Some few of the Mahanaddy passengers have remarked that Mark Ruthine invariably locks his cabin-door whenever he leaves the little den that serves him for surgery and home. This is the outward sign of an inward unforgotten sore.
This, by the way, is not a moral tale. Virtue does not triumph, nor will vice be crushed. It is the mere record of a few mistakes, culminating in Mark Ruthine's blunder—a little note on human nature without vice in it; for there is little vice in human nature if one takes the trouble to sift that which masquerades as such.
It was, therefore, in old days, long ago, on an outward voyage to Madras, that Miss Norah Hood was placed under the care of the captain, hedged safely round by an engagement to an old playmate, and shipped off to the land where the Anglo-Saxon dabbles in tragedy.
Norah is fortunately not a common name. Mark Ruthine's countenance—a still one—changes ever so slightly whenever he hears the name or sees it in print. Another outward sign, and, as such, naturally small.

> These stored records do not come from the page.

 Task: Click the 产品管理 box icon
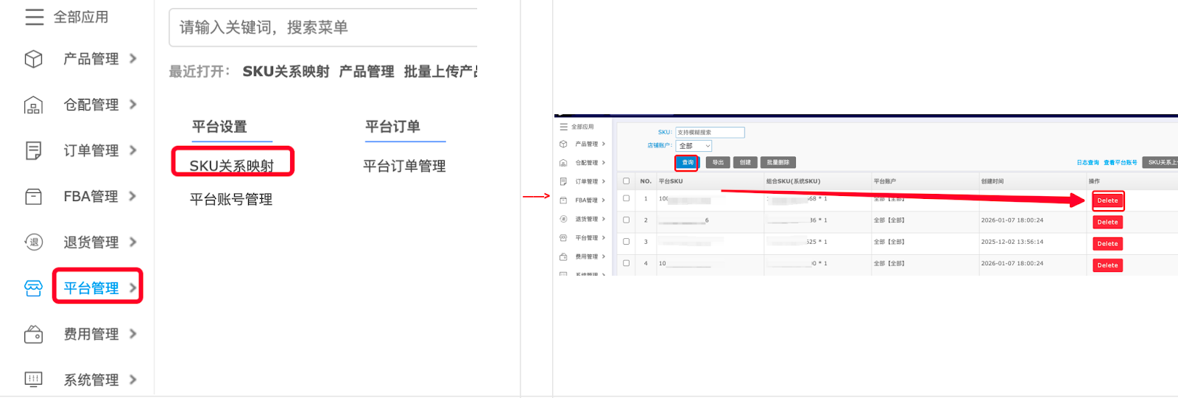tap(34, 59)
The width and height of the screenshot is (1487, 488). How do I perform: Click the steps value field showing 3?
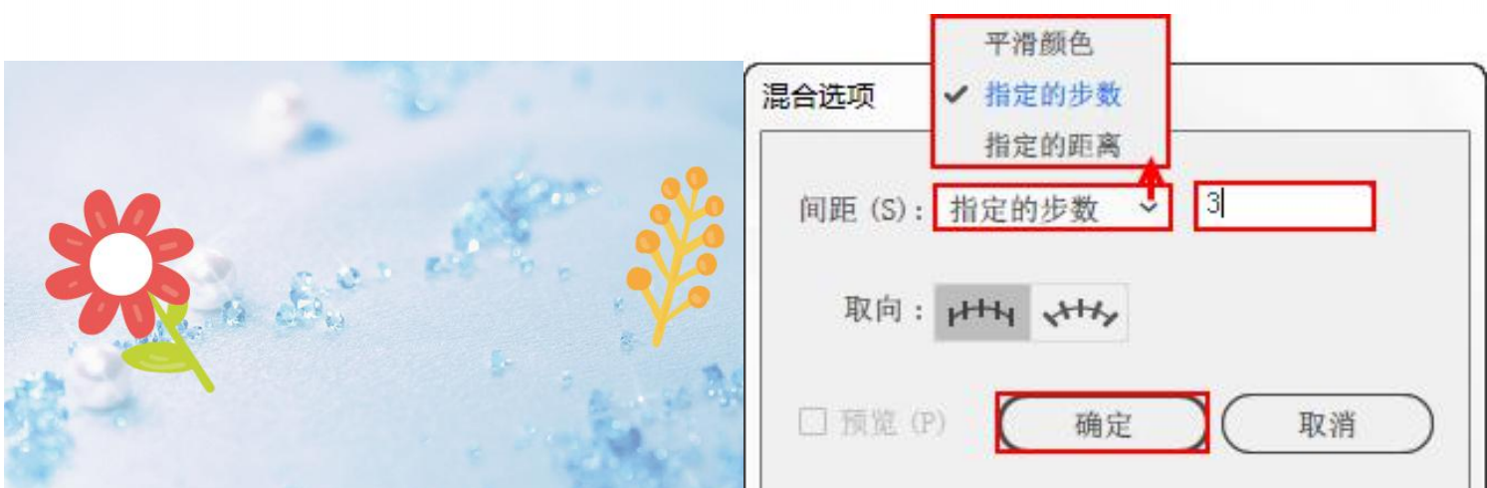1285,206
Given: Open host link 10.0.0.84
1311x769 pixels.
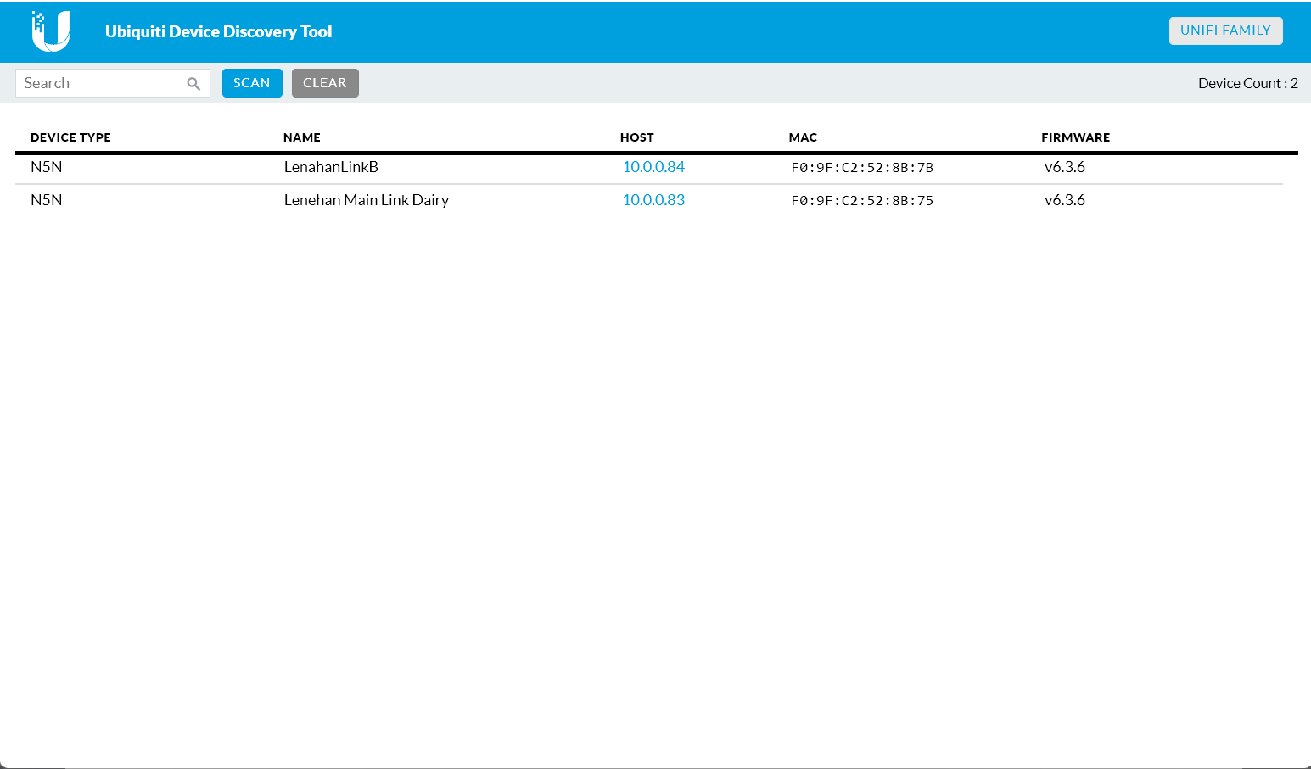Looking at the screenshot, I should pyautogui.click(x=653, y=167).
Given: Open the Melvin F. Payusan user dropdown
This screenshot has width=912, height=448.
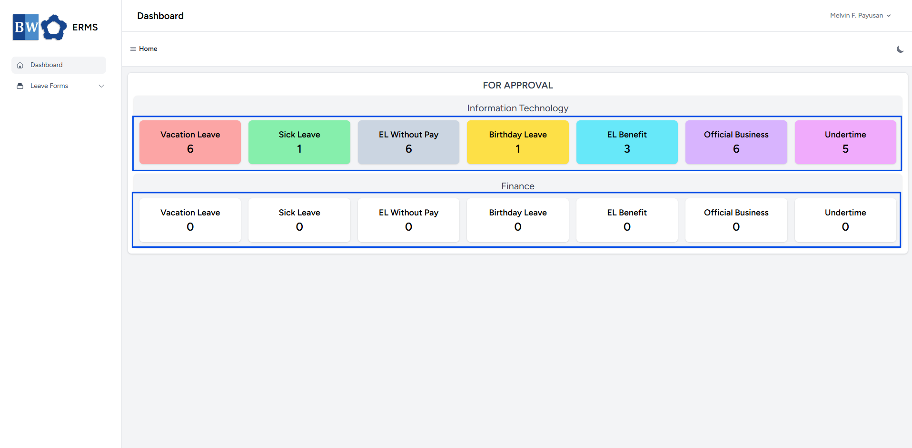Looking at the screenshot, I should (860, 16).
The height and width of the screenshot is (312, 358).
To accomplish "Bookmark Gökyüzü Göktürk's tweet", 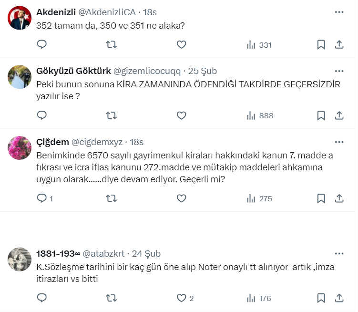I will tap(321, 115).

When the captain was introduced by a tall and refined old clergyman to Miss Norah Hood, he found himself shaking hands with a grave young person of unassertive beauty. Hers was the loveliness of the violet, which is apt to pall in this modern day—to aggravate, and to suggest wanton waste. For feminine loveliness is on the wane—marred, like many other good things, by over-education. Norah Hood was a typical country parson's daughter, who knew the right and did it, ignored the wrong and refused to believe in it.

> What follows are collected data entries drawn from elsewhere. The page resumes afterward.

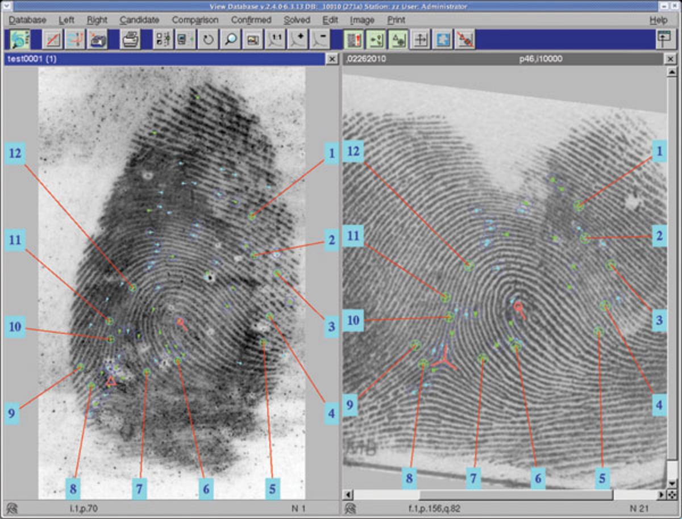Open the Image menu
Viewport: 682px width, 519px height.
(362, 20)
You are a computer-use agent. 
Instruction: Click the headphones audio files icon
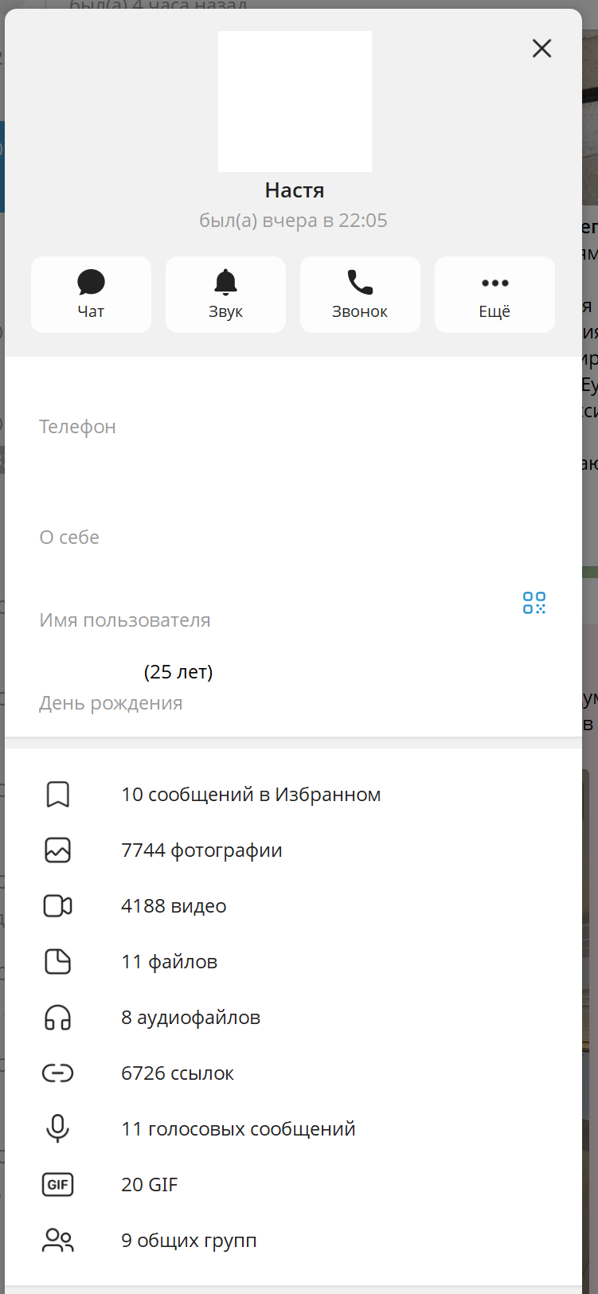pyautogui.click(x=57, y=1018)
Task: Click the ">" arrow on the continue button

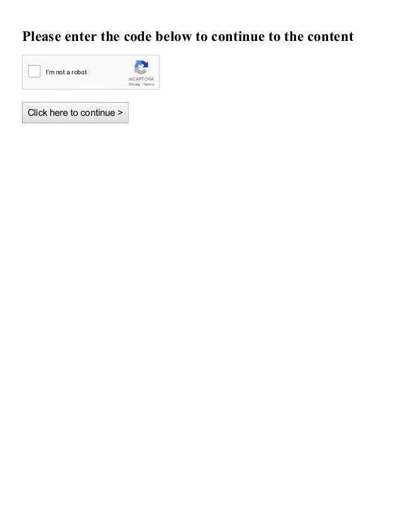Action: point(120,113)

The captain was busy with his Mahanaddy. He looked over his shoulder, and, seeing Mark Ruthine, called him by a glance.
“This is my doctor,” he said, to the scholarly parson. “He will be happy to see that Miss Hood is comfortably settled among us. I am naturally rather a busy man until we leave the Start Light behind us.”
So Mark Ruthine hovered about, and discreetly looked the other way when the moment of parting came. He suspected, shrewdly enough, that Norah was the eldest of a large family—one less to feed and clothe. An old story. As the great ship glided gently away from the quay—in those days the Mahanaddy loaded at Southampton—he went and stood beside Norah Hood. Not that he had anything to say to her; but his calling of novelist, his experience of doctor, taught him that a silent support is what women sometimes want. They deal so largely in words that a few unexplained deeds sometimes refresh them.
He stood there until the tall, slim form in the rusty black coat was no longer discernible. Then he made a little movement and spoke.
“Have you been to your cabin?” he asked. “Do you know where it is?”